Regarding the ability to obtain other EU funds, strong evidence in favor of the Matthew effect is found for winners in all disciplines and types of grants.
Finally, the authors split the ERC winners’ group into bottom-rank and top-rank and compared them with the non-winners to find that the results are positive and significant only for the second group. This result means that top-ranked winners are the ones driving the positive outcomes.
Selection mechanism may not be optimal for applicants at the margin
The findings of the study confirm that receiving ERC funds significantly improves standard bibliometric outcomes, such as scientific productivity, impact, and research funding, for top-ranked winners. However, the authors only found suggestive evidence of such an effect for winners who score near the funding threshold, with positive but not statistically significant coefficients, if any.
These results have practical implications for improving the management of ERC funds to increase their effectiveness as policy instruments. One possible solution could be to improve the selection process of the ERC project, which can be expensive.
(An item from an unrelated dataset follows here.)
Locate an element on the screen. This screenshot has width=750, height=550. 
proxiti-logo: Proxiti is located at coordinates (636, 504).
While this approach may be justified for top-ranked winners, it may not be necessary for those close to the threshold score since the authors found no evidence of a positive and significant effect of obtaining ERC funds for these applicants.
As a result, the standard selection mechanism based on peer-review may not be optimal for applicants with scores slightly above and below the funding threshold. The results of recently launched and ongoing projects that focus on partial-randomization of research funding may provide insights into the potential benefits and disadvantages of these new selection practices. This could help us better understand if this approach could be a way forward, at least for those applicants at the margin.